“Mia natura è di essere
presente: amare
la realtà che sento: toccare,
divenire queste morenti cose
salvarle nel mio gesto
di pietà.”

(da “Io non ho mani”)
Un uomo solo, anziano, dalla voce cavernosa, ispida, strascicata, si rivolge al pubblico. Come David, il giovane pastore che sconfisse il gigante Golia in combattimento, così quest’uomo nella sua vita ha osato sfidare i Golia del mondo, armato unicamente della sua fionda, le parole. Padre David Maria Turoldo, nato un secolo fa a Coderno di Sedegliano, è stato un poeta, un sacerdote, uno sempre schierato con gli ultimi, di cui lui stesso ha fatto parte durante la poverissima infanzia.

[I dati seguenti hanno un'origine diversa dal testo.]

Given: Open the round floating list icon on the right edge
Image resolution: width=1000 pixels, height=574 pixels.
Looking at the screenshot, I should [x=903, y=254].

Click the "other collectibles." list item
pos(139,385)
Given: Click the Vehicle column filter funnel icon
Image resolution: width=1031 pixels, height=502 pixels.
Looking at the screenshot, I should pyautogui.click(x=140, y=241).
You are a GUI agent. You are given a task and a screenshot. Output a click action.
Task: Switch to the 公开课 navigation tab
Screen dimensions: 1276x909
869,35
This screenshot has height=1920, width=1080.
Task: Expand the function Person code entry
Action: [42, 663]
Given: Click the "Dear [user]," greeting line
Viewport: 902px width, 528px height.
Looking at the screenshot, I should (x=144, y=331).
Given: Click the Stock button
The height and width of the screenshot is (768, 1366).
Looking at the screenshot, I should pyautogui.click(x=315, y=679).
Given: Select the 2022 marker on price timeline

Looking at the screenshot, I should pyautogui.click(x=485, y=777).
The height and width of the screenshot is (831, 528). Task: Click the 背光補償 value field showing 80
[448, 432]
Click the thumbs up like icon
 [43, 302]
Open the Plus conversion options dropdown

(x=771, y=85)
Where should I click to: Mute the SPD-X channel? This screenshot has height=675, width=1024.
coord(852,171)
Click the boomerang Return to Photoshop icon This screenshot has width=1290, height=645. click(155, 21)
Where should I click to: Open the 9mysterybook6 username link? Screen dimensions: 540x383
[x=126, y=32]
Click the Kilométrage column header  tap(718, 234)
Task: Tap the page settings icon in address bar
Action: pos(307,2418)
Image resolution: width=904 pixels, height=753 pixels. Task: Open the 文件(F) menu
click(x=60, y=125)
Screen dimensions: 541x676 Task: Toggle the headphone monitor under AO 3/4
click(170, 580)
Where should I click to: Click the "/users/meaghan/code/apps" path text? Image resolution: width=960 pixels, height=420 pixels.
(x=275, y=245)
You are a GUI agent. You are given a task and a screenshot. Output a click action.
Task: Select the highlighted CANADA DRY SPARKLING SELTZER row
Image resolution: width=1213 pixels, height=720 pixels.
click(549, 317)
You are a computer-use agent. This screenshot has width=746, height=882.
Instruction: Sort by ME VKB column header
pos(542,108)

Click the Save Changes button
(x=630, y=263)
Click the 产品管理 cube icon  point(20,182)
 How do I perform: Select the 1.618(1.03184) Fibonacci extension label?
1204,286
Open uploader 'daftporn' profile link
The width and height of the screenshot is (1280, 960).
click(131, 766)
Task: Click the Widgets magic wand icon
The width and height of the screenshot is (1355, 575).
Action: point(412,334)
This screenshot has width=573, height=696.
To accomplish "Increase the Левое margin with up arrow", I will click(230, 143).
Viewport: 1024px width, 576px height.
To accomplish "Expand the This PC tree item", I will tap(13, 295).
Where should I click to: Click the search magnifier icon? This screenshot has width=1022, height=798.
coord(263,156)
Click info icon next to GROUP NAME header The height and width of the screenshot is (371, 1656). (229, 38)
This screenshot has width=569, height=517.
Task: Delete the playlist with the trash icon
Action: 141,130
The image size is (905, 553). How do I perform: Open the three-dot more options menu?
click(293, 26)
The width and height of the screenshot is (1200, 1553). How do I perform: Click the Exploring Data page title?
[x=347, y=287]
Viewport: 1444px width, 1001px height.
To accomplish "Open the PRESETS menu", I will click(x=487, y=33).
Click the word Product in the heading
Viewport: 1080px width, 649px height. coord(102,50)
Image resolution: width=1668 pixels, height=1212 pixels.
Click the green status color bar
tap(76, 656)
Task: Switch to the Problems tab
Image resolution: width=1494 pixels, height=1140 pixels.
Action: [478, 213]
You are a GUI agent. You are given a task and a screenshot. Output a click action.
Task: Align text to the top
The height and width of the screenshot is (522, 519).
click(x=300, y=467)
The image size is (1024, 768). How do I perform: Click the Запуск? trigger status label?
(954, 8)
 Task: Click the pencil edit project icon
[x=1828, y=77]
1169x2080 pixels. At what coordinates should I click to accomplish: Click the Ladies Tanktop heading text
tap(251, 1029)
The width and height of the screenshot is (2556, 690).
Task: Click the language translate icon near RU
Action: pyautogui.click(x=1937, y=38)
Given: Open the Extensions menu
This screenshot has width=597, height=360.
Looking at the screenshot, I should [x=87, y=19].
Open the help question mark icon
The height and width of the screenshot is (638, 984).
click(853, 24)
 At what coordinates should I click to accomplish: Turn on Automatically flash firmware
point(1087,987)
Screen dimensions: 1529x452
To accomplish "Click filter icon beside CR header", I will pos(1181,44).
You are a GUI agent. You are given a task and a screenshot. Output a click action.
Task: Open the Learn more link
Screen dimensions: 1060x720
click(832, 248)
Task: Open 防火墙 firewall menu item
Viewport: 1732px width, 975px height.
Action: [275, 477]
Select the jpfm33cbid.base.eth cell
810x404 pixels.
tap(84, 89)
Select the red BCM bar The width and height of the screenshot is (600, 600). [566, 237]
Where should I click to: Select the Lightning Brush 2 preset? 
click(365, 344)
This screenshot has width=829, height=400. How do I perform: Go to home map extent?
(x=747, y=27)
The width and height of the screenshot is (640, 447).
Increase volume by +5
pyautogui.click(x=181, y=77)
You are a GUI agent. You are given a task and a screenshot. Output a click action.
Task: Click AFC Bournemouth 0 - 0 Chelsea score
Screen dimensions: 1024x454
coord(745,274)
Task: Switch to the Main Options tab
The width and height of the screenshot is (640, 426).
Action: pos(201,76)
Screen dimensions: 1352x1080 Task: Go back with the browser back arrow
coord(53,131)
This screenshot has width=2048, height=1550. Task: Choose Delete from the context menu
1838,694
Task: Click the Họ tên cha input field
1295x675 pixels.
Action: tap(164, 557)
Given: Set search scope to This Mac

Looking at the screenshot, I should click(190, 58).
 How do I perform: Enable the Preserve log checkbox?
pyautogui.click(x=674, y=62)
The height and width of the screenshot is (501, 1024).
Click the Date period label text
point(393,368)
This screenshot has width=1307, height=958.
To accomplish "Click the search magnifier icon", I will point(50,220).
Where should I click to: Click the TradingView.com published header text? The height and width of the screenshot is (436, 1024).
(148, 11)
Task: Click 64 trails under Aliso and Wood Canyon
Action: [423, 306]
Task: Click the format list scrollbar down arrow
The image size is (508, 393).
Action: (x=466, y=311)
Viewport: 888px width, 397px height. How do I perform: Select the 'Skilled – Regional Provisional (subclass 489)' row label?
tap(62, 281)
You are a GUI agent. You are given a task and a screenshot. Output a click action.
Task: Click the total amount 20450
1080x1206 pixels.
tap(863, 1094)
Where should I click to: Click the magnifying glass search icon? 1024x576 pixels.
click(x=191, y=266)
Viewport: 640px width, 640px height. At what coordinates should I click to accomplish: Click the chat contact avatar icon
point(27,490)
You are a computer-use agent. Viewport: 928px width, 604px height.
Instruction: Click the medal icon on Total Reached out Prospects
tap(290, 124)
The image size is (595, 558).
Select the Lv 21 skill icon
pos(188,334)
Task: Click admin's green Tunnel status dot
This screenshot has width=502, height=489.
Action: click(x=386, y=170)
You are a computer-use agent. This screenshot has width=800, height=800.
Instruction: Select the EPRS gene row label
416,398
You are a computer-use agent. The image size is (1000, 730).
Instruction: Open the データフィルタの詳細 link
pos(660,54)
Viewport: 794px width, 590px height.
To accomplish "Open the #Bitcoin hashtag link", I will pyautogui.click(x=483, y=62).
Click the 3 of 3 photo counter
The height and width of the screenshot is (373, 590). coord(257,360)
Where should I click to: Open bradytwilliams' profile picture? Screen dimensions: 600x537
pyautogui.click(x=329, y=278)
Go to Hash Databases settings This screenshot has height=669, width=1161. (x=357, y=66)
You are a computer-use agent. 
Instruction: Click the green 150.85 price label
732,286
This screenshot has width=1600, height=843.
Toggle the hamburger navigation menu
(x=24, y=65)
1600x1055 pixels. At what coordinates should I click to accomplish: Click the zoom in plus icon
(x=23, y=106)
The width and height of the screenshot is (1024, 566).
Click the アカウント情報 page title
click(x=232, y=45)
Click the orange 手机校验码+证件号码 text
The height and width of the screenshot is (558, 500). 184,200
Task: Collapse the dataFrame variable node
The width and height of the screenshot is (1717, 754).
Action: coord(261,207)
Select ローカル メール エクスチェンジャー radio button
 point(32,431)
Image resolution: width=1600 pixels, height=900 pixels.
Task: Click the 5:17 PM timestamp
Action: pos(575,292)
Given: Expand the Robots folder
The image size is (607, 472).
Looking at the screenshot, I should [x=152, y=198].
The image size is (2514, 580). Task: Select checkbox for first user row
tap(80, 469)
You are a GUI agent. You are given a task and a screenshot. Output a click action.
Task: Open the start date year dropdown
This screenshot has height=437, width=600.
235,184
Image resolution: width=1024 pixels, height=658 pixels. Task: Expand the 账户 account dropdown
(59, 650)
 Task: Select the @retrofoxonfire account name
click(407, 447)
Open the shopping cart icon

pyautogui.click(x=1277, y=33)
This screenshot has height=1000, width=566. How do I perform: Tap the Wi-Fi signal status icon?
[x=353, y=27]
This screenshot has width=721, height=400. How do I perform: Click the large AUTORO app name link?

Ecco che sul palco al vecchio si sostituiscono dei giovani, dei bambini, intenti a farsi beffa di un nuovo arrivato, di uno più povero di loro e che per queste beffe crederà di dover essere sopportato dagli altri per il resto della vita. Da questo momento, di volta in volta, i giovani attori interpretano Turoldo in una diversa fase del suo cammino, passando dalla Resistenza degli anni ’30 ai primi scontri con la Chiesa, dalle riprese del suo film al completo appoggio a Papa Giovanni Paolo II, fino alla dolorosa morte di cancro del 1992. Con il racconto della sua biografia, un racconto dominato dai suoni di una vita – canti popolari, ritmi, schiocchi di dita, battiti di mani come battiti di un cuore sempre coinvolto – Fabiano Fantini e la giovane compagnia di attori, composta da Irene Canali, Miriam Costamagna, Daniele Palmieri, Giacomo Segulia, Mauro Sole, Francesco Tozzi, Francesca Zaira Tripaldi e riunita dal regista Massimo Somaglino, ci forniscono un ritratto di padre Turoldo dettagliato e allo stesso tempo commovente. Lo spettacolo noi lo abbiamo visto a Udine, al Teatro S. Giorgio (stagione Teatro Contatto 35)  a un giorno dal debutto in prima assoluta a Sedegliano, paese di Turoldo.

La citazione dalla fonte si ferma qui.